Bagi BMT TAQWA MUHAMMADIYAH, penelitian ini diharpkan

dapat digunakan sebagai tolak ukur bagi para pengambil kebijakan

dalam mengevaluasi dan menentukan arah pengembangan BMT

TAQWA MUHAMMADIYAH dimasa yang akan datang.

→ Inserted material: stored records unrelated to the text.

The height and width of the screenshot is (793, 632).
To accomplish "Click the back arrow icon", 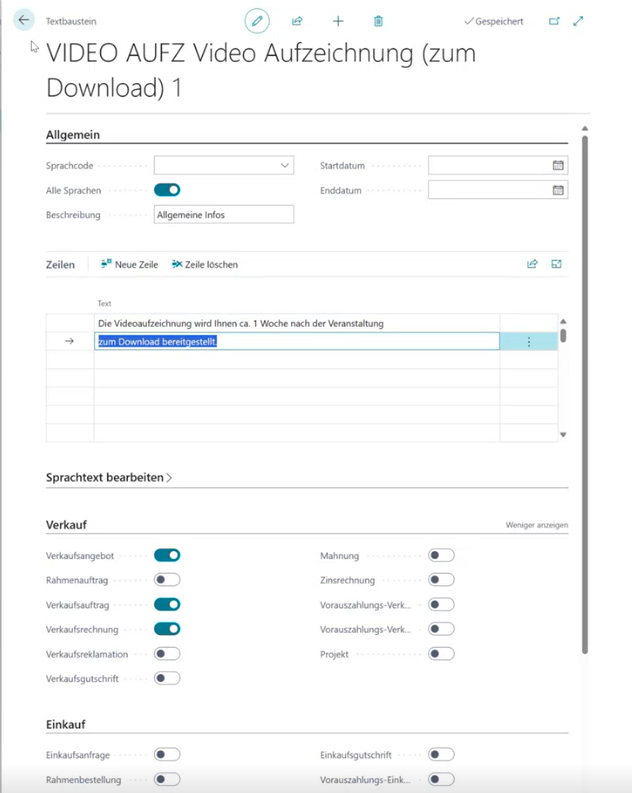I will tap(24, 20).
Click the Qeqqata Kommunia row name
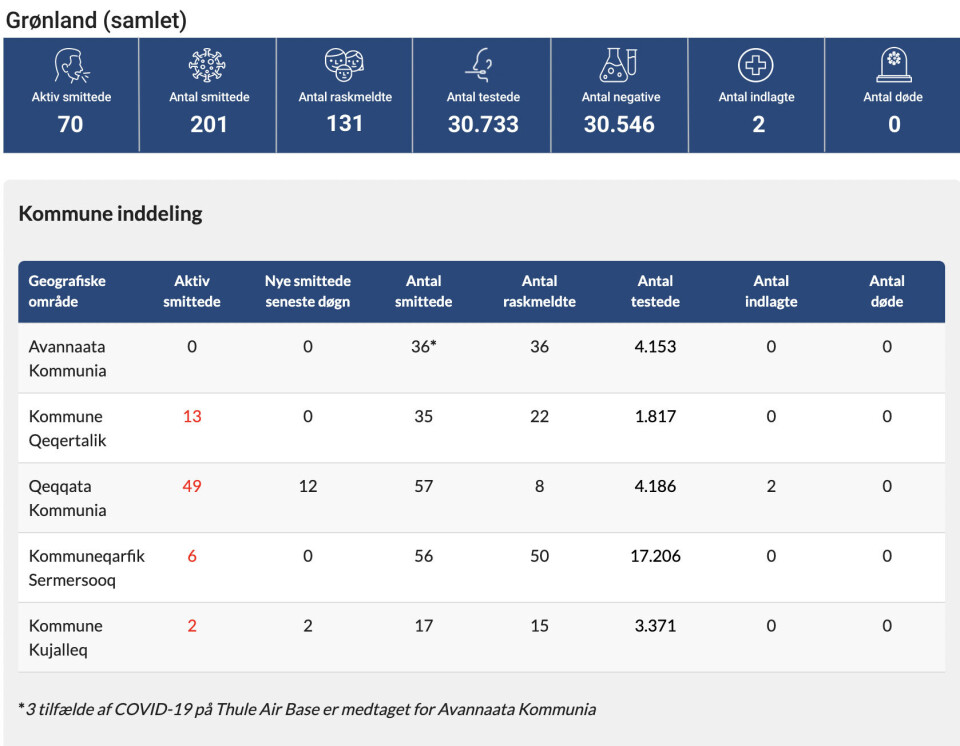Image resolution: width=960 pixels, height=746 pixels. [x=67, y=498]
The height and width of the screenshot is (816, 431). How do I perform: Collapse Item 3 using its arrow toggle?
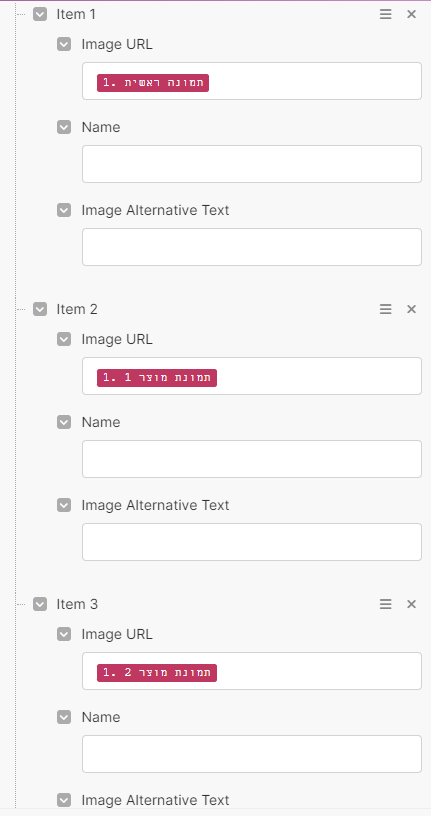(40, 604)
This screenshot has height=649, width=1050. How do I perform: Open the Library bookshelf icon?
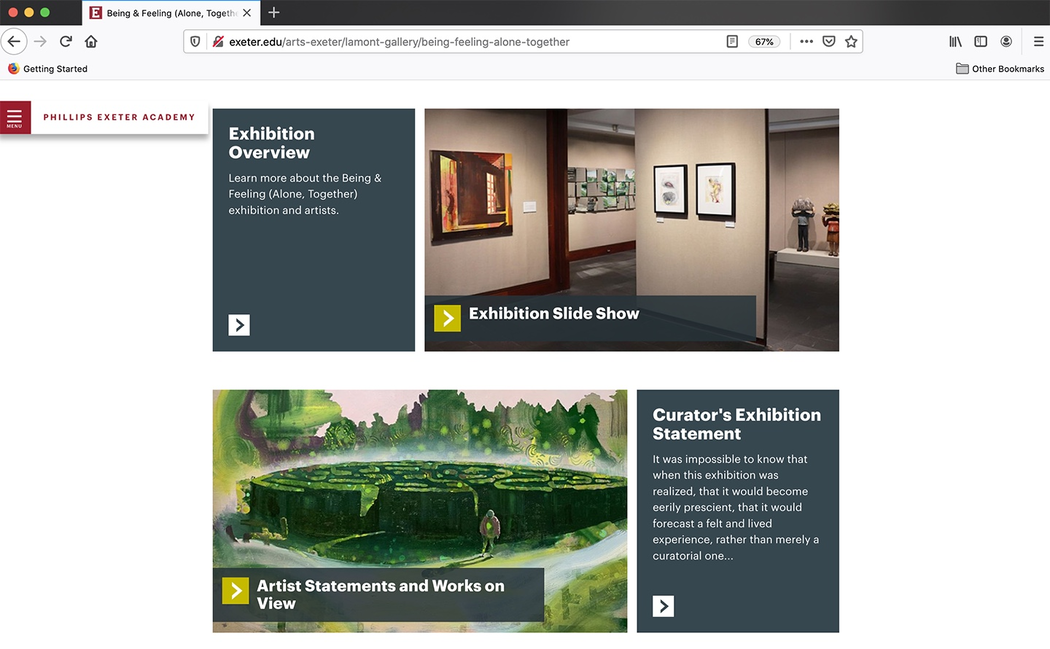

G. Sistematis penulisan skripsi

Skripsi ini disusun lima (5) bab dengan sistematika penulisan

sebagai berikut:
BAB 1 PENDAHULUAN

Bab ini meliputi: latar belakang masalah, perumusan masalah,

pembatasan masalah, tujuan penelitian, manfaat penelitian dan sistem

penulisan skripsi.

BAB II TINJAUAN PUSTAKA

Bab ini menjelaskan tentang pengertian BMT, tujuan BMT, fumgsi BMT,

peran BMT, badan hukum BMT, peran BMT dalam usaha pergerakan

mikro, tinjauan kesehatan BMT, pentingnya kesehatan BMT, faktor-faktor

yang mempengaruhi penilaian, pengertian laporan keuanagan, analisis

CAMELS.

BAB III METODOLOGI PENELITIAN

Bab ini meliputi tentang desaian penelitian, sumber data, metode analisis

data, definisi operasional variabel.

BAB IV ANALISIS DATA PEMBAHASAN

Bab ini memuat tentang deskripsi data, analisis data dan pengujian

hipotesis dan pembahsan.

BAB V PENUTUP

Bab ini berisi tentang kesimpulan, keterbatasan penelitian dan saran.